- What the exercise asks: The records below need copying. Match each line exactly.

Saved data entries:
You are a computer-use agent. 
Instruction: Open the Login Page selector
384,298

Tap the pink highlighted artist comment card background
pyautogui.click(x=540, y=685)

- Exercise answer:
You are a computer-use agent. 
Instruction: Open the Login Page selector
384,298

Tap the pink highlighted artist comment card background
pyautogui.click(x=540, y=685)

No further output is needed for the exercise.